• Challenge 1: Rewrite the entries from the line containing "Open the #princess hashtag" down to the line containing "pyautogui.click(x=225, y=505)", both lines included, as a two-column CSV with the headers instruction and response. Give one row per request, with its text and its answer each in a single quoted field and line breaks replaced by spaces.

• Excerpt provided:
====

Track initiation — the process of converting a detection hit into a confirmed track with estimated position, velocity, and covariance — requires multiple detections before the track is declared valid. The standard approach is M-of-N initiation: declare a track valid if M detections occur in N consecutive radar scans. Tighter M-of-N thresholds (e.g., 3-of-4) reduce false tracks but add latency equal to N radar scan cycles.

We use a 2-of-3 initiation criterion, trading some false track rate for 1-scan-period shorter initiation latency. The false tracks that slip through are handled by the EO/IR confirmation step, not by tightening the radar initiation criterion.

Stage 3: Sensor Fusion and Classification (Target: <80ms)

Once a radar track exists, the EO/IR sensor is cued to the track position. The cue handoff introduces a slew-and-settle delay: the EO/IR gimbal must slew to the track azimuth and elevation and achieve pointing stability before the image data is usable. For a fast-slew gimbal with 300°/s slew rate and a 0.1° pointing error requirement, settling a 45° slew takes approximately 200ms including overshoot damping — this is the single largest contributor to classification latency in most practical architectures.

We've addressed this by maintaining a predictive pointing mode: the gimbal continuously follows the radar track prediction ahead of actual slew requests, so that when the track initiation fires a cue command, the gimbal is already within 5-10° of the target bearing and the settle time drops to under 50ms.

Classification inference — running the target signature through an AI classifier to determine threat type and confidence — runs on a GPU-accelerated inference engine. For a convolutional neural network operating on a 64×64 pixel EO crop and a 16×16 IR crop, inference time on an NVIDIA Jetson AGX Orin is approximately 8-15ms per frame. The challenge is not single-frame inference latency but classification confidence accumulation: a single frame classification at 73% confidence doesn't trigger engagement; a 3-frame running-average at 82% does. That confidence accumulation adds approximately 3 frame periods (100ms at 30fps) to the classification stage.

====

• Extracted data:
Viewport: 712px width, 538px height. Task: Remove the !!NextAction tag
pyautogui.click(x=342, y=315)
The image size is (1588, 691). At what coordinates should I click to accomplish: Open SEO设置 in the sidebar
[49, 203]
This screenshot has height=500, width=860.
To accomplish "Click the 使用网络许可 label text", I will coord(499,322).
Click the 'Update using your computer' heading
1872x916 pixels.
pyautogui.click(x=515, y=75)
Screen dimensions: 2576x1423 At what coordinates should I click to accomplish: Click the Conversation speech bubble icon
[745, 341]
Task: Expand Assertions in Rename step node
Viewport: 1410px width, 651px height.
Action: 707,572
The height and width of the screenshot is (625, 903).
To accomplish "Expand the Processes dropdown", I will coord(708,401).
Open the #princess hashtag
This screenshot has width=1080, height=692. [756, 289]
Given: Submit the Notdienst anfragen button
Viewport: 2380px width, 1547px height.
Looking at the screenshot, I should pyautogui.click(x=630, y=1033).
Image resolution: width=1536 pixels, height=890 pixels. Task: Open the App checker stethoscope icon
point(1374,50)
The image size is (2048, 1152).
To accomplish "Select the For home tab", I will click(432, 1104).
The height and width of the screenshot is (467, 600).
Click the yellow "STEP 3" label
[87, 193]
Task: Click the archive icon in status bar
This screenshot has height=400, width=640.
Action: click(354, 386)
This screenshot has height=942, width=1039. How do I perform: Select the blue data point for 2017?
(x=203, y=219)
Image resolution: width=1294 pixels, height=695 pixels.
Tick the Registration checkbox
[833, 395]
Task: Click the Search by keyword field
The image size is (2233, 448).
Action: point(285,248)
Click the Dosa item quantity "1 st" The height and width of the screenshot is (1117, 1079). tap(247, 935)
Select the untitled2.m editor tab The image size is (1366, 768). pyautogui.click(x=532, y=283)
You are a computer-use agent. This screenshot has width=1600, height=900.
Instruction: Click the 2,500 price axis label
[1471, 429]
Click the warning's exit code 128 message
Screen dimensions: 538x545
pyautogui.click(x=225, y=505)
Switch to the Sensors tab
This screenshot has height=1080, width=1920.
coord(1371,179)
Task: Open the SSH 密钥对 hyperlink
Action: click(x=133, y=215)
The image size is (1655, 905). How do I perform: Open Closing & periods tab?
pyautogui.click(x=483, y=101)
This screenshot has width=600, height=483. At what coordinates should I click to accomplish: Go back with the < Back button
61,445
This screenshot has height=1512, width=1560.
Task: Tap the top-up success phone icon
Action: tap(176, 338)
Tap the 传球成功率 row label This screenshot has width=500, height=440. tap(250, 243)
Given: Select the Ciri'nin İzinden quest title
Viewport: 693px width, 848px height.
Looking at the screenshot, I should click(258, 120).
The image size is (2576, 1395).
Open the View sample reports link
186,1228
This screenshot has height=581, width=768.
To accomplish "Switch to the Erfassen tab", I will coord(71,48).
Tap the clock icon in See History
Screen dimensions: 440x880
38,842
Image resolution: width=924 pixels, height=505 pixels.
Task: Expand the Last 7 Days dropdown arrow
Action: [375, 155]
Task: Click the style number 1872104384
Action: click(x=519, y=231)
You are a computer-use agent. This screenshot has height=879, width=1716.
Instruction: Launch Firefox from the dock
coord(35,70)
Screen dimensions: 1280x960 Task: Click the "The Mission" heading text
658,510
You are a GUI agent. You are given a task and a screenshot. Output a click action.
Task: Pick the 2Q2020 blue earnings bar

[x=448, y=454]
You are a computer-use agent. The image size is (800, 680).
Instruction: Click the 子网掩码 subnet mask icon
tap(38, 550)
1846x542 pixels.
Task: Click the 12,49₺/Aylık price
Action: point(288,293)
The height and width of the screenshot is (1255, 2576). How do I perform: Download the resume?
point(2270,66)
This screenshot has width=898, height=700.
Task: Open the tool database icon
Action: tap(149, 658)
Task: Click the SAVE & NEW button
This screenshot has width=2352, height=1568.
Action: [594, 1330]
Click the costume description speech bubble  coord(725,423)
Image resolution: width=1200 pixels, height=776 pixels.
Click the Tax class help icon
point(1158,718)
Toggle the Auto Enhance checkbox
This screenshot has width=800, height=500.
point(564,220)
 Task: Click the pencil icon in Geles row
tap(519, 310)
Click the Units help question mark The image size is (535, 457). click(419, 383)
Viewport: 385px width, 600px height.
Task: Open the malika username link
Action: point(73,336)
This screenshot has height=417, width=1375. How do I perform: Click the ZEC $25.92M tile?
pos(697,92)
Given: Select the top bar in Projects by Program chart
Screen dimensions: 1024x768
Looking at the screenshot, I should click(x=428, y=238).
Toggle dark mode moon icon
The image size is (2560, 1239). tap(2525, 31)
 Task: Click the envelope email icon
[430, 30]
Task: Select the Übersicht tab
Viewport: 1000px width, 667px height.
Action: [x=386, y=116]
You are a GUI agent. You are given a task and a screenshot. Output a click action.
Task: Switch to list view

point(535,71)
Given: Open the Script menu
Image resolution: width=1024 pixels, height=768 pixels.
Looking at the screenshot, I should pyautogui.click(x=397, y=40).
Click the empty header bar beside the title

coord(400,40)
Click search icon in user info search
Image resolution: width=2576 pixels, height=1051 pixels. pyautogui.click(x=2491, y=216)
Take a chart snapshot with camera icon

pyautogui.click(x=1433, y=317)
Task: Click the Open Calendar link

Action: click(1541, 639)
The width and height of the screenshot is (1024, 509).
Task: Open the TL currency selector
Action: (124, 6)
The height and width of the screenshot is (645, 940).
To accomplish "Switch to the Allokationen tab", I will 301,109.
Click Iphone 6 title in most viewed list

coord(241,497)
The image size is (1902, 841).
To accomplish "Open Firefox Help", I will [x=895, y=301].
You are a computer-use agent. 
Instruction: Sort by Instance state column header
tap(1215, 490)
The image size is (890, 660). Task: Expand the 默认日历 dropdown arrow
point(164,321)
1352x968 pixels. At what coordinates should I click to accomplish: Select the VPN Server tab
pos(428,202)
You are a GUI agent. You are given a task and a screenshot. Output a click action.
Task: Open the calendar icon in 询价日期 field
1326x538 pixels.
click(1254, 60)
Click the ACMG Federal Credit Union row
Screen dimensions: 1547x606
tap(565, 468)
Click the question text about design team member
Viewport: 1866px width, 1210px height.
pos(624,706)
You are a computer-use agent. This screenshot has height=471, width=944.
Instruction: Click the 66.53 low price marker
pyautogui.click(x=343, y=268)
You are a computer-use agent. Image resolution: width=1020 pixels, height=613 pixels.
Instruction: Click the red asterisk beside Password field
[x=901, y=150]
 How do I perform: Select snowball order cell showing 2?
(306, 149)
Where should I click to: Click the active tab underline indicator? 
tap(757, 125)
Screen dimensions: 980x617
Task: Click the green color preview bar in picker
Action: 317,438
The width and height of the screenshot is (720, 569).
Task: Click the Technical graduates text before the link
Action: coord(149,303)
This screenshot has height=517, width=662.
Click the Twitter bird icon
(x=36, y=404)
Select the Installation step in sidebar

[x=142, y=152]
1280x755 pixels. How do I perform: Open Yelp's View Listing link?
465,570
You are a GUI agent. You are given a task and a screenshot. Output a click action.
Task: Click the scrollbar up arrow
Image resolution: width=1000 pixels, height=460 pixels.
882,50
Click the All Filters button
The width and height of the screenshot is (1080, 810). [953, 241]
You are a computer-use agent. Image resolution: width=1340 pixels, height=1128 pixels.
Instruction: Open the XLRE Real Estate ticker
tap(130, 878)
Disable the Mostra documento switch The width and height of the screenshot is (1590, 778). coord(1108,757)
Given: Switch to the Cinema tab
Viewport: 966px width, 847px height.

====

• Challenge 2: Can you condense the paragraph in the radar tracking passage that begins "Once a radar track exists" into a bulleted list that keeps its main facts?

• Complete response 1:
instruction,response
"Open the #princess hashtag","This screenshot has width=1080, height=692. [756, 289]"
"Given: Submit the Notdienst anfragen button Viewport: 2380px width, 1547px height.","Looking at the screenshot, I should pyautogui.click(x=630, y=1033)."
"Image resolution: width=1536 pixels, height=890 pixels. Task: Open the App checker stethoscope icon","point(1374,50)"
"The image size is (2048, 1152). To accomplish ""Select the For home tab"",","I will click(432, 1104)."
"The height and width of the screenshot is (467, 600). Click the yellow ""STEP 3"" label","[87, 193]"
"Task: Click the archive icon in status bar This screenshot has height=400, width=640.","Action: click(354, 386)"
"This screenshot has height=942, width=1039. How do I perform: Select the blue data point for 2017?","(x=203, y=219)"
"Image resolution: width=1294 pixels, height=695 pixels. Tick the Registration checkbox","[833, 395]"
"Task: Click the Search by keyword field The image size is (2233, 448).","Action: point(285,248)"
"Click the Dosa item quantity ""1 st"" The height and width of the screenshot is (1117, 1079).","tap(247, 935)"
"Select the untitled2.m editor tab The image size is (1366, 768).","pyautogui.click(x=532, y=283)"
"You are a computer-use agent. This screenshot has width=1600, height=900. Instruction: Click the 2,500 price axis label","[1471, 429]"
"Click the warning's exit code 128 message Screen dimensions: 538x545","pyautogui.click(x=225, y=505)"

• Complete response 2:
- Once a radar track exists, the EO/IR sensor is cued to the track position.
- The cue handoff adds a slew-and-settle delay. The gimbal must slew to the track azimuth and elevation and reach pointing stability before the image data is usable.
- With a 300°/s slew rate and a 0.1° pointing error requirement, settling a 45° slew takes about 200ms, including overshoot damping.
- In most practical architectures, this delay is the single largest contributor to classification latency.